• WHAT TO PRODUCE: Locate each line below that includes "tweet" and reproduce it.

++++ MATERIAL PROVIDED

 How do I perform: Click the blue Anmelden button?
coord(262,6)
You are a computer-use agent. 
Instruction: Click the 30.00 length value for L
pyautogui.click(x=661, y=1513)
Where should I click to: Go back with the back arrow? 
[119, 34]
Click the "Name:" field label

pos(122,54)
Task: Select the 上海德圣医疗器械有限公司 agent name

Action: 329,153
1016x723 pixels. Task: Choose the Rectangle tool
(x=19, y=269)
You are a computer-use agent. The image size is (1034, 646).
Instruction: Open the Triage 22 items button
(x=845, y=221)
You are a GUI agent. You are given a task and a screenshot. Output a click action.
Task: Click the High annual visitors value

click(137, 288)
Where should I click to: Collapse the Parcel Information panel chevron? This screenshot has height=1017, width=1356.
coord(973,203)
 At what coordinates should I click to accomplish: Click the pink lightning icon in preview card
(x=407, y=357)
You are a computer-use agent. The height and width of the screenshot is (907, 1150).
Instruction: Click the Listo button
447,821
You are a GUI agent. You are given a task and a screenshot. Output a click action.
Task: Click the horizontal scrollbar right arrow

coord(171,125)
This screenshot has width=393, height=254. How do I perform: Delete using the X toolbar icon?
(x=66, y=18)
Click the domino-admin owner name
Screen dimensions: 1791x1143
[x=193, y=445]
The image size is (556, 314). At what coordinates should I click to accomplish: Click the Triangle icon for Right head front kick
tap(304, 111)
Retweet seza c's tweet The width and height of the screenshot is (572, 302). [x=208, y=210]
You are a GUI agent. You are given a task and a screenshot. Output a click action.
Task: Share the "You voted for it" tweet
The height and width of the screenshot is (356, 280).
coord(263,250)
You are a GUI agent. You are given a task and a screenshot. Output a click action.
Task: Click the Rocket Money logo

++++++++

• EXERCISE SOLUTION:
Retweet seza c's tweet The width and height of the screenshot is (572, 302). [x=208, y=210]
Task: Share the "You voted for it" tweet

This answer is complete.